A trucker was lost in snow-covered woods in Oregon for four days when the wrong address was plugged into the GPS. He managed to survive and walk back to more populated areas when his truck got stuck on small roads.

 

 

The roads started paved but narrowed ahead. Jacob Cartwright, the driver, was hauling potato chips in a tractor-trailer from Portland, northwestern Oregon, to Nyssa along the Idaho border, slated to cover about 400 miles. He was working with wrong information, plugging the wrong address into the system, which prompted the GPS system to direct him through Pendleton, along a US Forest Service road.

 

His family and the local authorities searched for him tirelessly, until he just reappeared.

 

A worrying story with a happy ending.

 

But as from anything, we learn and evolve from this. Jacob learned to doublecheck and verify every address he puts in the system. But, if not him, then someone else.
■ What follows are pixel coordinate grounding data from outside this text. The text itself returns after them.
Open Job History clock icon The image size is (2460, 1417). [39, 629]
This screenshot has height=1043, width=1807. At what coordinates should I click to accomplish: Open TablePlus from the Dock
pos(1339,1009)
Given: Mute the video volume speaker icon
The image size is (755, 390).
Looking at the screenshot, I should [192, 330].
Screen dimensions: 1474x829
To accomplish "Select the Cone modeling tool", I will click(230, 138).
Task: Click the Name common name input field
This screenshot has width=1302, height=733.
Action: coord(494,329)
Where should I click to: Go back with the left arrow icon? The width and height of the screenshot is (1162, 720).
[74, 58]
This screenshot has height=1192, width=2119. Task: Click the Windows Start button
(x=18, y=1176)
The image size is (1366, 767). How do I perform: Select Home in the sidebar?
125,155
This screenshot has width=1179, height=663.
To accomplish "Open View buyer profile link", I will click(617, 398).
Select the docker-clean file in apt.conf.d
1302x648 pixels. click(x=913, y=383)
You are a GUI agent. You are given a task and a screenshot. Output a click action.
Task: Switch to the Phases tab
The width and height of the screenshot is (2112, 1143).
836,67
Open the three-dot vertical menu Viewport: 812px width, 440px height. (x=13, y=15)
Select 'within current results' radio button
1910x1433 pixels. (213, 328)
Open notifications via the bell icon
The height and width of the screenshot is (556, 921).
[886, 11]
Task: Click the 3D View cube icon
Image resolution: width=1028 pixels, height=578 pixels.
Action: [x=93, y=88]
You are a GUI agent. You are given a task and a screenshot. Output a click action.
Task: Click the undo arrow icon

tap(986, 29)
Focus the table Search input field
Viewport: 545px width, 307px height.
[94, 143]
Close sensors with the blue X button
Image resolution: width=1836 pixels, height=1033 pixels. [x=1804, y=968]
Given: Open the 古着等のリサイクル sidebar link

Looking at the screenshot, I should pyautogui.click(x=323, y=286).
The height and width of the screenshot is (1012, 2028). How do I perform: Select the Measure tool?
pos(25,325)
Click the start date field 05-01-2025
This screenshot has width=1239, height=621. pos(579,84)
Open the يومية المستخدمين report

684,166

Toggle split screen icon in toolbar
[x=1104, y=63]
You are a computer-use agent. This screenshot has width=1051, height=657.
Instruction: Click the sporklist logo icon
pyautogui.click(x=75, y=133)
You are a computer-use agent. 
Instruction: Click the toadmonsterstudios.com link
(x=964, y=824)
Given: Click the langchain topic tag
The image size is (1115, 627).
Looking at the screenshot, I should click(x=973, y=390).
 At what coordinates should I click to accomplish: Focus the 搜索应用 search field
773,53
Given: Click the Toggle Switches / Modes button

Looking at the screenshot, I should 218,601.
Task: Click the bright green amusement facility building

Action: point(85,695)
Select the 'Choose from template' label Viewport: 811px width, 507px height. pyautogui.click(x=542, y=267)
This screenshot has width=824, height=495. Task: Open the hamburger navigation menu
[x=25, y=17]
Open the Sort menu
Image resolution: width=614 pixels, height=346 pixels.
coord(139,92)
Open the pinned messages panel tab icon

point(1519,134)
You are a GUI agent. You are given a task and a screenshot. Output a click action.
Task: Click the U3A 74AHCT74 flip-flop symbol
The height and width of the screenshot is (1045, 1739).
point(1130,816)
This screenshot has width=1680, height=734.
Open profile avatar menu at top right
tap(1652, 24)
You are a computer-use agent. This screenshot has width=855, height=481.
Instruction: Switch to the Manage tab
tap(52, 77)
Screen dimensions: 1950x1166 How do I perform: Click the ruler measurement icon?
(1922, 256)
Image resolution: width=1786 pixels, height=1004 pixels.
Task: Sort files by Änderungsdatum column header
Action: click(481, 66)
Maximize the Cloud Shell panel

This problem is bound to repeat as human errors are quite difficult to avoid.

 

There is a better way. Even though it may seem like an attempt to leverage a solution, it isn’t so. There is ‘genuinely’ a better way, and it has been implemented across many of the large transport companies across the world.

 

Live Tracking of Drivers

 

Track the movement and activities of all your drivers in real-time from a single dashboard. Little Trees Transportation, Jacob’s employers, could track him as he moved with the potato chips. The tracking system also supports driver behavior analysis. If someone, not Jacob but any other driver, was speeding, unnecessarily detained, or taken a different route than the one planned, the company would get instant alerts.

 

What should have happened?

 

Little Trees Transportation, had they integrated with logistics optimization solution like that of LogiNext, they…

 

  • could have automatically updated the perfect route for Jacob so that he wouldn’t have to plug in the address details, the driver’s app would have pulled in the location from the central system and shown the ideal route to be followed;

 

  • could have gotten an alert within their web and app systems when Jacob took a different route than the one they had planned, helping them react in a timelier manner rather than just blindly searching for him for four days; and

 

  • could have recorded his current location (where he was detained) so that the authorities could just reach there quickly (the company would have also received detention alerts showing that Jacob was stuck).

 

A similar situation occurred with one of our clients where we tracked, within moments, a high-value shipment which was stolen, prompting the company and the authorities to reach immediately and catch the perpetrators. More on that later…

 

Machine-Learning Enabled Address Verification

 

There’s another side to the story. Our machine learning algorithms identify flawed or inconsistent addresses and fix them before planning routes for them. This means that Little Trees Transportation or Jacob wouldn’t have to deal with wrong addresses in the first place.

 

In the world of connected movement, technology can bridge such gaps and make a safer world for Jacob and other drivers like him. Companies can benefit from greater visibility and risk-control. All in all, this is the way now, not just ahead.